### Supplied data
========
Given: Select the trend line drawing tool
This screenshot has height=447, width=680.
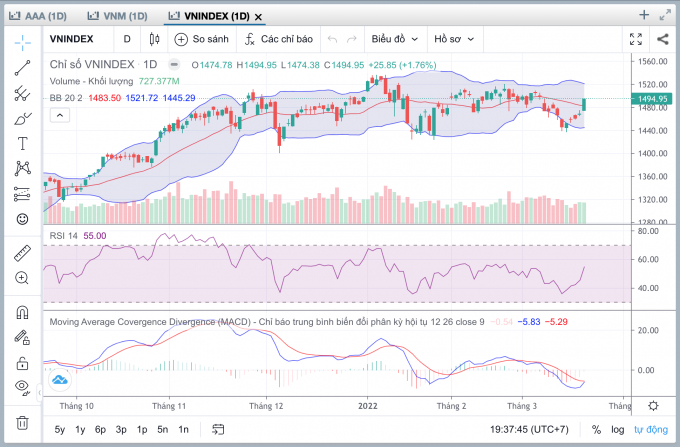Looking at the screenshot, I should pos(22,68).
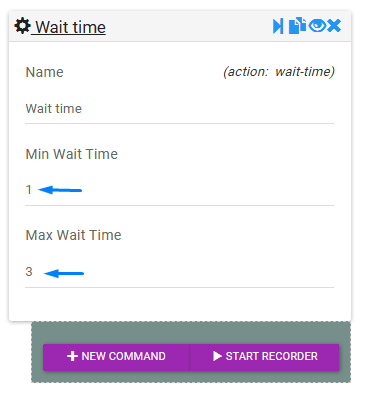Click the Name label
This screenshot has height=400, width=374.
tap(44, 72)
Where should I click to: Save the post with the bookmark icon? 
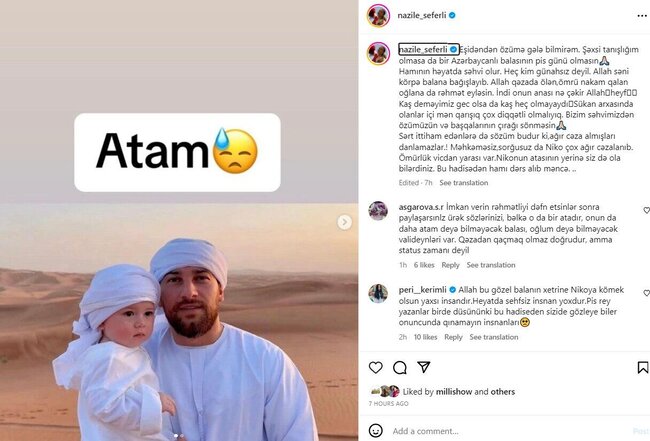643,367
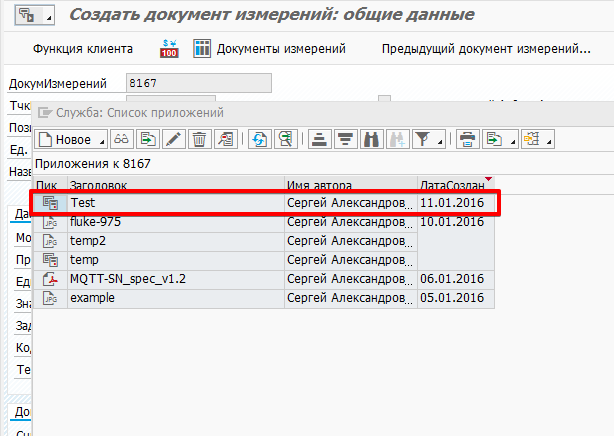The height and width of the screenshot is (436, 614).
Task: Sort the list ascending
Action: tap(320, 140)
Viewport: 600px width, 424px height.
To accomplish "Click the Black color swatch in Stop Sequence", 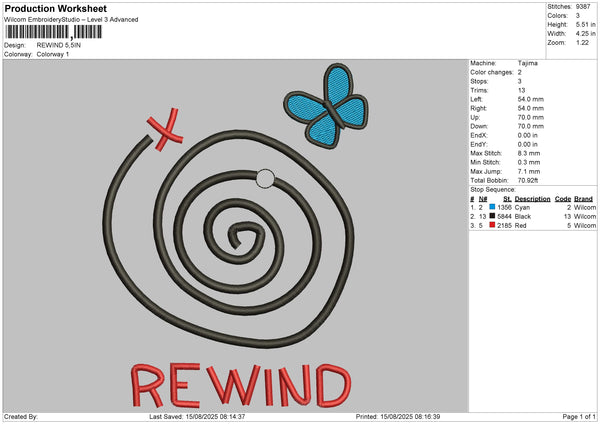I will (493, 216).
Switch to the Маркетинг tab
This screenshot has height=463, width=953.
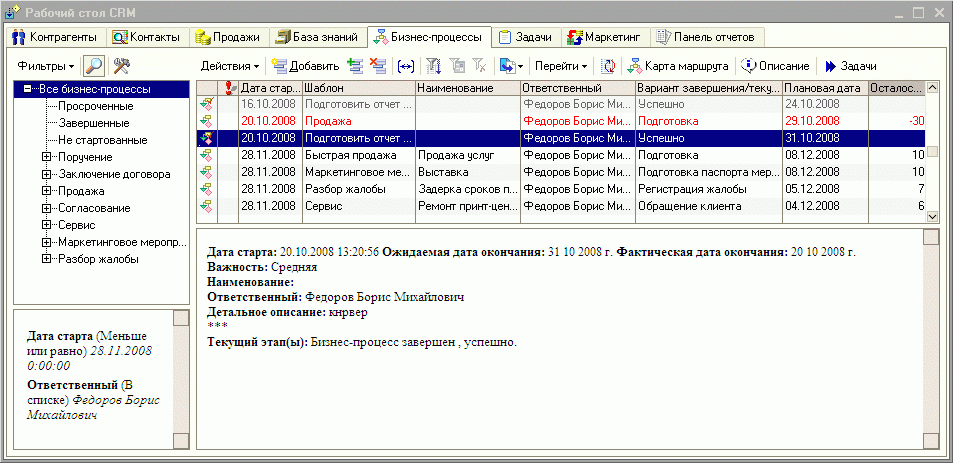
========
### Exercise aim
Please set down the lines from the one with "Switch to the Маркетинг tab" to the end of the entries above, exactly as they are, and drop every picture.

### Solution to the problem
Switch to the Маркетинг tab
This screenshot has height=463, width=953.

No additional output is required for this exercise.